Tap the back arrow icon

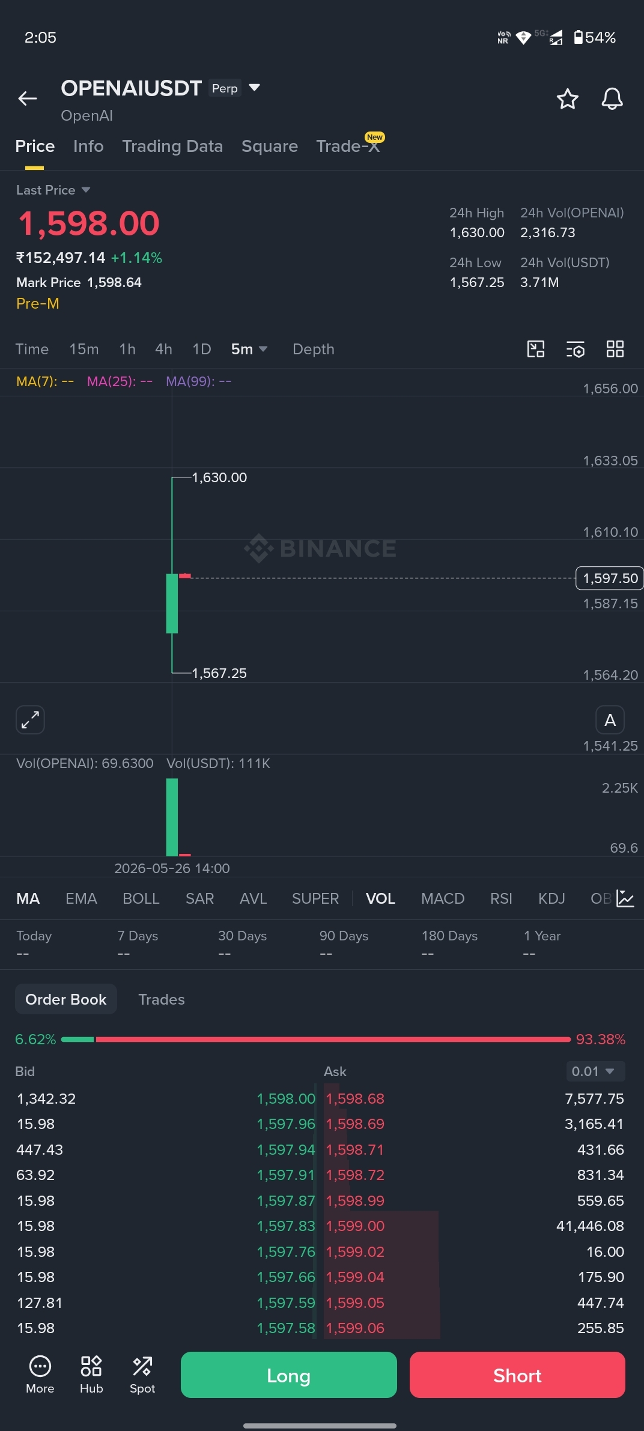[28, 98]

==============================

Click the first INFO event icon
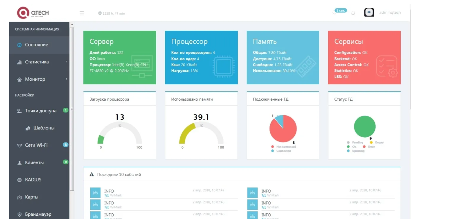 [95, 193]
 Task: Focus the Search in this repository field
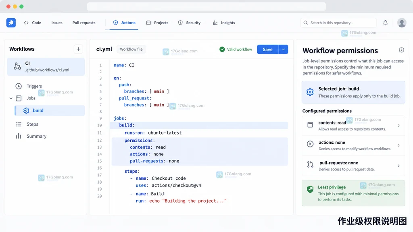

==============================

▶ PROBLEM REQUIREMENTS: For the entries above, print exactly the lines between the one with "Click the first INFO event icon" and the one with "Task: Focus the", inclusive, with no pictures.

▶ EXPECTED ANSWER:
Click the first INFO event icon
 [95, 193]
 Task: Focus the Search in this repository field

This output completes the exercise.